DEVA Partisi lideri Babacan, Altılı Masa'nın dağılacağı yönündeki iddiaları da ele aldı. Altılı Masa'da birçok farklı fikrin bulunduğunu söyleyen Babacan, "Kriz kelimesini asla kullanmamak lazım. Altılı Masa'da pek çok görüşte farklı görüşler var. Ama masaya oturduğumuzda herkes fikrini söylüyor. Bu masayı bozan olmak hiçbir siyasi partinin kaldırabileceği bir yük değil" dedi.
'DAVOS'A KATILACAĞIM'
Babacan'ın açıklamalarından satırbaşları şöyle:
"Davet vardı. Dün karar verdim. Davos’a katılacağım.
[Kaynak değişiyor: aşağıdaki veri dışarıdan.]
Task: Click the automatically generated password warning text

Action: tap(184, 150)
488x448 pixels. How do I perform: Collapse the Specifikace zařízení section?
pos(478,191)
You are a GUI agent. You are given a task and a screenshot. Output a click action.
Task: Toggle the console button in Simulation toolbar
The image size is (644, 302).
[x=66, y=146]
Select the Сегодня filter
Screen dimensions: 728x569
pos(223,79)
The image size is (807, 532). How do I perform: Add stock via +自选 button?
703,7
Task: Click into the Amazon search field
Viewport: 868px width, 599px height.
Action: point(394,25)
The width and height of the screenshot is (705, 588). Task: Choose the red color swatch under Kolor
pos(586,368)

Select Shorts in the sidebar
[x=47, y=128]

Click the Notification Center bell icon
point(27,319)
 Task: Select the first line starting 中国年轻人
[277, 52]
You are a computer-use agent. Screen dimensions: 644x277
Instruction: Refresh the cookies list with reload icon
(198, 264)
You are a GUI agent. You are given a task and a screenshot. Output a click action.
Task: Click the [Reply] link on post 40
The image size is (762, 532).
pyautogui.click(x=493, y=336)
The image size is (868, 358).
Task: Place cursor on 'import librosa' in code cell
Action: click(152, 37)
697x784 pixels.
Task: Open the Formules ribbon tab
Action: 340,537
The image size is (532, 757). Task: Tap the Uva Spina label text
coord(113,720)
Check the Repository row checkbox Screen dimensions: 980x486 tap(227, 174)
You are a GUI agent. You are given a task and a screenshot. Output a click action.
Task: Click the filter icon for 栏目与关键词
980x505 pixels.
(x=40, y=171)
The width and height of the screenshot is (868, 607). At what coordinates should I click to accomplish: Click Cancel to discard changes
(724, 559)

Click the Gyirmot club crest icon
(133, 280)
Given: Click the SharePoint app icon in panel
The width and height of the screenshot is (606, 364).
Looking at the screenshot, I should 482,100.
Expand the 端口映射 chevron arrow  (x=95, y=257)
Davos’taki mesajımız; ‘Asla Türkiye’den vazgeçmeyin. Türkiye büyük bir ülke. Türkiye seçimlerden sonra dünyayla barışık, dünyayla konuşan, alışveriş eden, sözünün gücü olan bir ülke olacak. Ülkemize güvenin’ olacak.
Konut diye açıkladıkları projede yılda 100 bin konut var. 1 milyon konutluk parayı ise zaten parası olana verdiler. Devlet bu sene 650 milyar TL faiz ödemeseydi, 1 milyon konut yapıp vatandaşlara peşinatsız bir şekilde vermeye başlayabilecekti.
Dün toplandığımız Ankara Spor Salonu, belediye ve bakanlık arasında davalık bir yer. Bu sebeple elektriği ve doğal gazı kesilmiş. Salona 5 jeneratör götürdük, 3 gün önceden ısıtmaya başladık.
Şu andaki ülkeyi yöneten zihniyet kutuplaştırma üzerinden yönetiyor. "Destek aldıklarımın desteği yüzde 50'yi geçiyorsa gerisini yok sayayım" diyor Sayın Erdoğan.
Altı partinin teşkilatları birbirine daha da yakınlaştı. Bunlara oy verenler de yakınlaştı. Ülkenin ihtiyacı uzlaşma kültürü, birlik ve beraberlik kültürü.
Şu anda ülkemizde toplumsal uzlaşmanın ve siyasi uzlaşmanın en büyük sembolü Altılı Masa.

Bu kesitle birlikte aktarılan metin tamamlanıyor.